3.30.2008

Embarrassing Behavior Is in the Eye of the Beholder

Coming this spring will mark the 7th anniversary of the ex's first affair. His first foray into infidelity involved a waitress/cook at a place called Jerry's Diner. Her name was Tonda and she phoned me one evening to tell me she was in love with my husband. He, of course, did a lot of fast talking, explaining away everything she had said. He painted a picture of a terribly unstable, misguided woman and while I came to find out she did have some psychological problems the whole story of a sexual relationship was true.

Now I ended up speaking to this woman on more than one occasion. The first time she called was the beginning of spring break and she continued to call constantly that whole week. She would call and hang up. She would call and tell me things about their relationship. She called in the morning, she called in the afternoon and she called at night. I finally called the phone company and had our number changed and unlisted. The calls stopped. About a month went by with no interference from this woman - I thought things were back on track... still believing what the ex was telling me in reference to this woman's delusional fantasies. Then one day, while I am at school, I get a message from the office I have a call. I go to answer it and... guess who? You got it... Tonda. I called the ex... told him this was going on ... and he finally fessed up... yes he had been having sex with this woman. She continued to call me at school that day .... call after call. I called the police. They contacted her and she feigned ignorance but the phone calls to the school office stopped.

Fast forward...

My son played football in high school. A pretty good little ball player if I do say so ... fall Friday nights were either spent at home games or traveling to (quite often far) away games. That was our ritual for four years - very pleasant memories. Being that this was MY son playing ball I was a very enthusiastic supporter of #45. I cheered, sometimes loudly... and this seemed to bother the ex.
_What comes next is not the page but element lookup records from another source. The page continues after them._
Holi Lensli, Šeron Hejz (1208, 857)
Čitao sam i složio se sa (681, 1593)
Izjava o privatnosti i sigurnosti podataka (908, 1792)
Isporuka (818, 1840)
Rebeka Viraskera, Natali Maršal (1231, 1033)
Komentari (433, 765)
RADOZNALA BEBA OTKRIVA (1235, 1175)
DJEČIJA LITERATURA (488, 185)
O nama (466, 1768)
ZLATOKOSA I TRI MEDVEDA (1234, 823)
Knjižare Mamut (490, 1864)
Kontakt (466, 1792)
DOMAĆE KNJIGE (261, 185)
I suppose he felt I was a tad too enthusiastic but the way I looked at it I was the one who endured the 14 1/2 hours of labor to bring this child into the world... if I wanted to scream for him to RUN then I was well within my rights to do so.
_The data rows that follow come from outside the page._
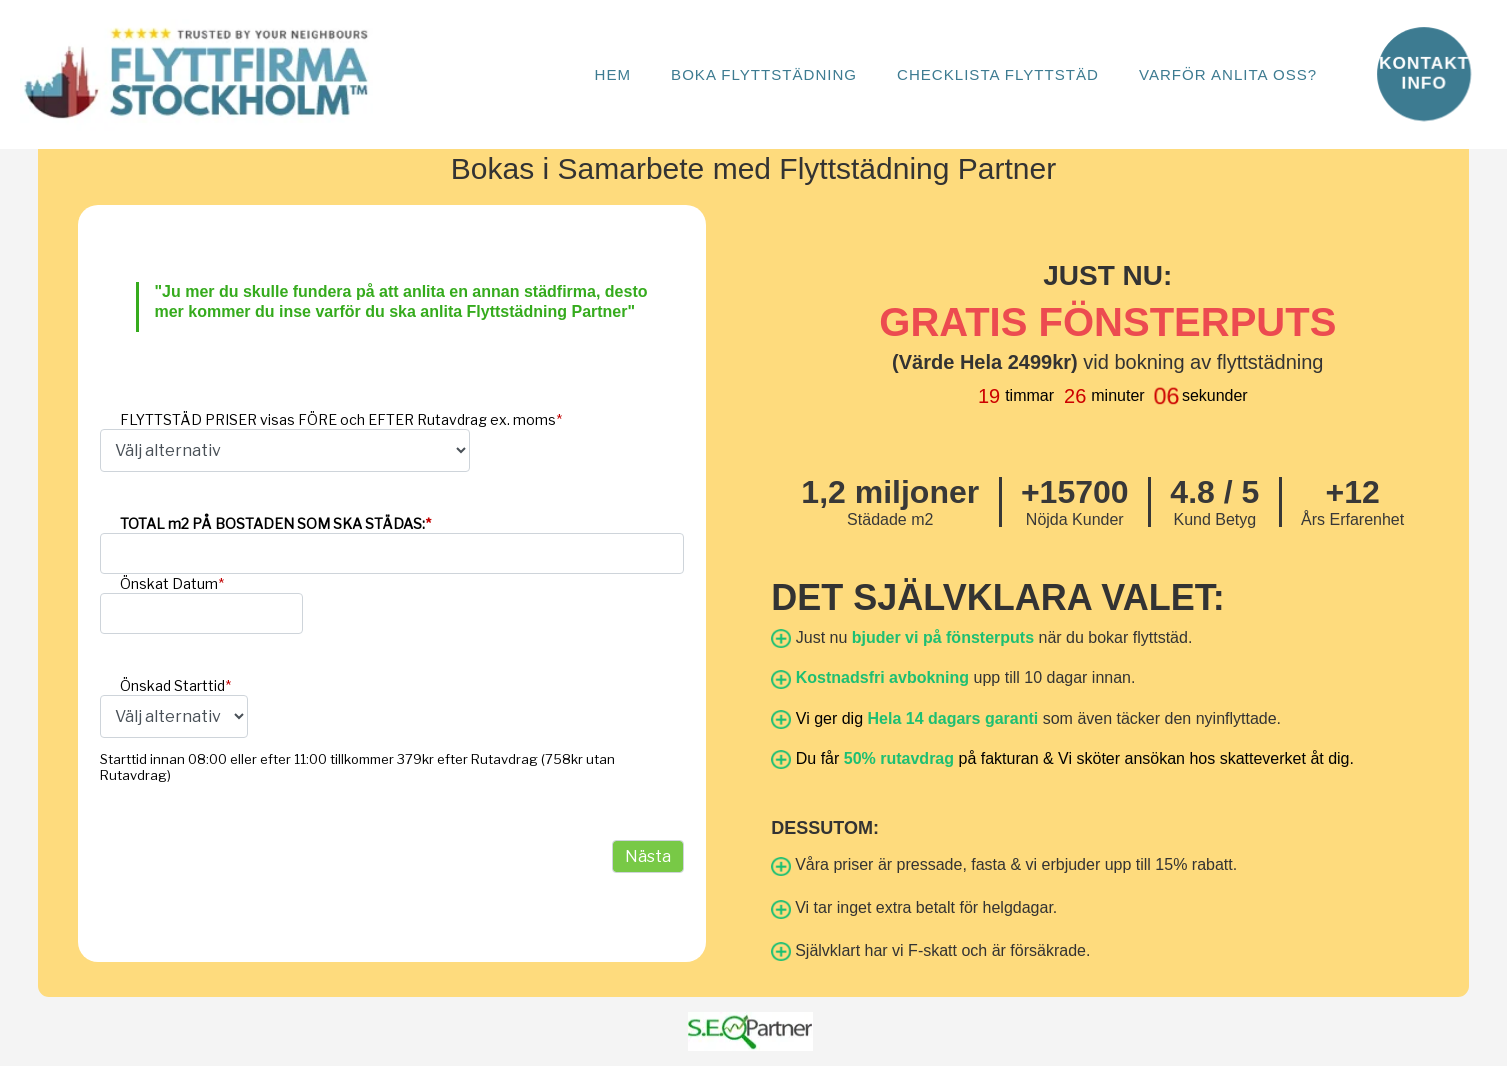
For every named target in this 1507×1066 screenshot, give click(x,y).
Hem (612, 74)
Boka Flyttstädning (764, 74)
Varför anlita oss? (1228, 74)
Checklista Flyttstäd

One night after a game, a particularly good game for son, ex looked at me and said, "Do you have to be so embarrassing?" Ah, well, as the saying goes - if looks could kill.... I remember looking at him coldly and I quietly and simply said, "If you want to talk about embarrassing then lets talk about some psychotic BITCH calling me at school. Now THAT is embarrassing." And I got up and walked away. He later muttered some little half hearted apology but I look to that incident as a turning point in a way. For me it was a slap in the face for him to question my behavior when his had been so deplorable in so many ways. But in truth, all of the fallout, all of the backlash, all of the embarrassment for his behavior fell on me.

He was never the one to bear the brunt of it, feel the impact. It was interesting once - his mother used that word, the word embarrassed, to explain why her son was neglecting the kids. She said something like, "I think he just finds it difficult to see the children because he is so embarrassed." "Ahhh well," I said, "I know how that feels."